In the case of colon cancer, it appears that the molecular explanation for activation of PI3K signaling is generally now understood. However, there are many other tumor types in which the gene causing PI3K activation has not yet been discovered. For example, several studies have indicated that approximately sixty percent of melanomas contain activated AKT (most likely the Akt3 isoform) (Stahl et al. 2004; Bastian et al. 1998). There are several known genetic events that explain a subset of these cases. For example, somatic inactivation of PTEN is found in 10–30% of melanomas (Birck et al. 2000; Chudnovsky et al. 2005; Guldberg et al. 1997; Robertson et al. 1998; Tsao et al. 1998; Zhou et al. 2000), and mutational activation of PIK3CA is found in another ∼3% (Board et al. 2008; Omholt et al. 2006). Amplification of the Akt3 locus itself is also likely to be responsible for an additional small fraction of cases with Akt activation (Bastian et al. 1998; Thompson et al. 1995). However, this leaves >20% of melanoma cases with unexplained activation of Akt. As such, it is likely that one or more other members of the PI3K pathway suffer somatic mutations in this disease process and are responsible for AKT activation in the remaining tumors. A mutational analysis of additional genes that lie in these two pathways may identify novel somatic mutations in melanoma.

These types of additional sequencing studies are particularly exciting since they have the potential to uncover additional mutations affecting the PI3K pathway and provide a strong rationale for development of new therapeutic and diagnostic approaches for the already sizable number of individuals who have mutations in the PI3K pathway.

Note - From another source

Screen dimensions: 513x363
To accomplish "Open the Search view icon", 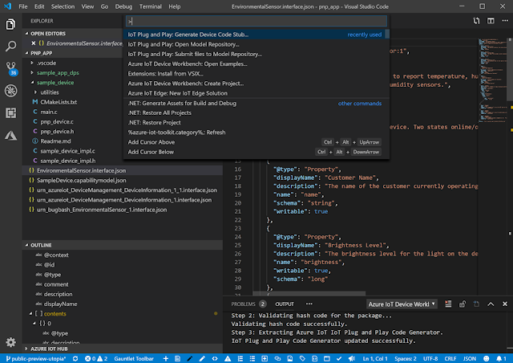I will [11, 46].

In addition to providing substantial insight into the basic biological mechanisms that drive human cancer pathogenesis, the discovery of activating mutations in PIK3CA has caused academic and industrial groups to redouble their efforts to develop and test pharmacological inhibitors of PI3K, since mutations in the PI3K signaling pathway are now known to occur at a frequency double what was previously predicted. Numerous academic and industrial groups are currently developing and testing novel pharmacological inhibitors of PI3K enzymes, and this is discussed in much detail in other sections of this book. However, the discovery of oncogenic mutations in PIK3CA itself has provided substantial impetus to these efforts since it has dramatically emphasized the important role of PI3K in cancer pathogenesis and made it possible to quickly and easily identify tumors with activation of PI3K signaling by virtue of mutations in PIK3CA.

7 Conclusion

By combining the large amount of sequencing data over the past 5 years, we find that PIK3CA is one of the most commonly mutated oncogenes in human cancers. In all the tumor types examined to date, mutations cluster within two hotspots. It is now evident that cancers of the endometrium, breast, and colon, as well as benign tumors of the skin are among the tumor types with the highest frequencies of PIK3CA mutations. There is some inconsistency in the literature regarding the frequency of PIK3CA mutations in individual tumor types; however, these discrepancies are likely due to a number of factors including the specific exons that were sequenced, geographical variation, sample source preservation and methods used for DNA isolation. However, despite these discrepancies, the high frequency of PIK3CA mutation and the discovery of hotspot mutations have important clinical implications for diagnosis, prognosis and therapy. Targeting this mutant protein with novel therapeutics could have a substantial impact on eliminating the morbidity and mortality of human cancer.